A Fatal EBV Related Hemophagocytic Lymphohistiocytosis (HLH) in a Young Patient

Case Report

Ann Hematol Oncol. 2018; 5(5): 1210.

A Fatal EBV Related Hemophagocytic Lymphohistiocytosis (HLH) in a Young Patient

Magliano G¹*, Hohaus S¹, Cuccaro AR¹, D’Alo’ F¹, Maiolo E¹, Giustiniani MC² and Bacigalupo A¹

1¹Department of Hematology, Fondazione Policlinico Universitario Gemelli IRCCS, Universita’ Cattolica del Sacro Cuore, Rome, Italy

²Department of Pathology, Fondazione Policlinico Universitario Gemelli IRCCS, Universita’ Cattolica del Sacro Cuore, Rome, Italy

*Corresponding author: Magliano G, Department of Hematology, Fondazione Universitaria Policlinico Gemelli-IRCCS, Universita’ Cattolica del Sacro Cuore, Italy

Received: June 18, 2018; Accepted: July 30, 2018; Published: August 06, 2018

Abstract

We describe the case of a 25-year old African male patient, who developed a fatal EBV-related hemophagocytic lymphohistiocytosis (HLH). There was no evidence of previous infectious mononucleosis. HLH was diagnosed according to current criteria.
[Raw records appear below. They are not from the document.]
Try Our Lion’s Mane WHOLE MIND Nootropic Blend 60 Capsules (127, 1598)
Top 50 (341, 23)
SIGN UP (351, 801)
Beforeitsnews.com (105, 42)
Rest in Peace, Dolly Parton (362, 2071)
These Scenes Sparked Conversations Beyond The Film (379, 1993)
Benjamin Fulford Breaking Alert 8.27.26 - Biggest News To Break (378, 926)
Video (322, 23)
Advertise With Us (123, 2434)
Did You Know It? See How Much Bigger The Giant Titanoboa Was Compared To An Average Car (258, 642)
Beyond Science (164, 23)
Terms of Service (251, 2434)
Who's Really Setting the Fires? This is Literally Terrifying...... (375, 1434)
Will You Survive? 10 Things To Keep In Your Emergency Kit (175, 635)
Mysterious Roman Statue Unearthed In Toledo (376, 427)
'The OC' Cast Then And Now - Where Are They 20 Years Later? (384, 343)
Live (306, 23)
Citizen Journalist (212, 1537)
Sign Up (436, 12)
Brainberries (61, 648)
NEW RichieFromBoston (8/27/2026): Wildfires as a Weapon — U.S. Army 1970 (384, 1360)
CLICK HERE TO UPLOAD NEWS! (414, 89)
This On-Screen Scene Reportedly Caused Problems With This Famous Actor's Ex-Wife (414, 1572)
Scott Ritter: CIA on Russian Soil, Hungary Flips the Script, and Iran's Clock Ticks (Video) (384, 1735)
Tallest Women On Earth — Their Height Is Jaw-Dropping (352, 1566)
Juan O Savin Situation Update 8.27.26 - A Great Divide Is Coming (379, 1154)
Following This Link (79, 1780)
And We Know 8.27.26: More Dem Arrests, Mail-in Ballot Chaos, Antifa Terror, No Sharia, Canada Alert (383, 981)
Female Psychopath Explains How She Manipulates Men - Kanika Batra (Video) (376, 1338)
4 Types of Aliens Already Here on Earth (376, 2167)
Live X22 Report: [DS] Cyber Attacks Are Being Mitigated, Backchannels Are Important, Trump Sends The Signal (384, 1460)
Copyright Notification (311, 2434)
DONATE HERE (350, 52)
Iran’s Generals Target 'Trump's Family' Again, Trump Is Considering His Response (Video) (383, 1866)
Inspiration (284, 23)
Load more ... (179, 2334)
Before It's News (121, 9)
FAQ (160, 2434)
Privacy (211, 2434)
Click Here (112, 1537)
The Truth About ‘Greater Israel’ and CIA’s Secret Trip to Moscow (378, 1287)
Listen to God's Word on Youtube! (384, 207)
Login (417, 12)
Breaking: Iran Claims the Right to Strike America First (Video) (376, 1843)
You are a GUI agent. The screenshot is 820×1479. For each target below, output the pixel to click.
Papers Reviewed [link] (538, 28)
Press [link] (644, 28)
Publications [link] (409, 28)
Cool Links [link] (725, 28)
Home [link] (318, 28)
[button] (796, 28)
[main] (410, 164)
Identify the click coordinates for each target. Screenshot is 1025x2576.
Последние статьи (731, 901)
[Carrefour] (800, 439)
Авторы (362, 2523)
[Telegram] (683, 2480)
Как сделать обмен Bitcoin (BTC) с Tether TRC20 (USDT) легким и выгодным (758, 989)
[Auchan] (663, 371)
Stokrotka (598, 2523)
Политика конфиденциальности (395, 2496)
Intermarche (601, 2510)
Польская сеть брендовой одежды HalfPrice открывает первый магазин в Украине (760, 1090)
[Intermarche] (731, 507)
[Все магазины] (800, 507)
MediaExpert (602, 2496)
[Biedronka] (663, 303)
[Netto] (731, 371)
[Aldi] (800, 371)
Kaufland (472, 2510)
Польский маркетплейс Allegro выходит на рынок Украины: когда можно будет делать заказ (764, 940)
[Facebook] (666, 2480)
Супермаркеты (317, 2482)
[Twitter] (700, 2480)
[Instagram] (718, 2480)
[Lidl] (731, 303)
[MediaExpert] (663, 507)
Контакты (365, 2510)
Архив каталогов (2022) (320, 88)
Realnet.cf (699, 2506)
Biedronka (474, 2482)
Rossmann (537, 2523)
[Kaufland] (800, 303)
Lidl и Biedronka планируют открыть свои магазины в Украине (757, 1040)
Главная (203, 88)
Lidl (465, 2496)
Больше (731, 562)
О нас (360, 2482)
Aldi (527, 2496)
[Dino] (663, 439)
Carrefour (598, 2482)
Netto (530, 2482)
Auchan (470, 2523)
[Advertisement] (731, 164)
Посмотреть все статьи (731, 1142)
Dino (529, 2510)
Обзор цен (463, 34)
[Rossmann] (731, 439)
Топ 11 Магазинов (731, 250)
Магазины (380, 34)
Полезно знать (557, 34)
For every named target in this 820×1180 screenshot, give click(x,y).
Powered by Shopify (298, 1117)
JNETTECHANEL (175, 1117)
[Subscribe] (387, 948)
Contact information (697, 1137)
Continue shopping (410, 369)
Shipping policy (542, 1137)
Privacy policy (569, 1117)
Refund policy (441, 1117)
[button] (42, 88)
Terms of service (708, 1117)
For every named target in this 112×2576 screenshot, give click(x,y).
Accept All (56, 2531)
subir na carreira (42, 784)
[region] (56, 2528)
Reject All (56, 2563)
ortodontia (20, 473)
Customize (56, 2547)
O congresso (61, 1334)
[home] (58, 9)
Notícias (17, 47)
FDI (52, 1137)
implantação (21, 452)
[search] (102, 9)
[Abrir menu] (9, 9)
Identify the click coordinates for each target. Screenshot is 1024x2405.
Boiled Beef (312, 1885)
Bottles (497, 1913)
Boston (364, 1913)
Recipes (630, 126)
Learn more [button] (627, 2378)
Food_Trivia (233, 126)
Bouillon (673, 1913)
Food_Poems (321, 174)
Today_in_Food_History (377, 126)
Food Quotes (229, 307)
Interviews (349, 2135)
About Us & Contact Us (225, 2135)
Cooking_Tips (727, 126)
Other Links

There was no response to treatment with rituximab, etoposide and cyclosporine with progressive worsening of the clinical conditions, early multiorgan failure, with >1 × 106 EBV copies/ml, and death. Autopsy revealed multi-organ localization of the disease in the liver, spleen and marrow, further confirming the refractoriness of this catastrophic EBV-related HLH, in a young immunocompetent patient.

Keywords: Epstein barr virus; Hemophagocytic lymphohistiocytosis (HLH); Cyclosporine; Pancytopenia

Case Presentation

We present the case of a 25-year-old African patient who developed a fatal EBV-related hemophagocytic lymphohistiocytosis and who was admitted, on arrival in Italy from Mali, in November 2016. His medical history revealed malaria infection in childhood. The patient was pancytopenic, with elevated ferritin, LDH, triglycerids and bilirubin.

Specific tests for Plasmodium malariae, Leishmania, Schistosoma, Borrelia, Leptospira and Rickettsiae were negative.

On admission to our Hematology Department the patient was febrile, with scleral jaundice, splenomegaly (21 cm) and a right pleural effusion.

Laboratory evaluation confirmed a severe pancytopenia: haemoglobin 6.1 g/dL, platelets 17x109/L and leukocytes0.17x109/L. LDH was 1783 IU/L, total bilirubin was 2.4 mg/dL and triglicerids were 335 mg/dL (Table 1).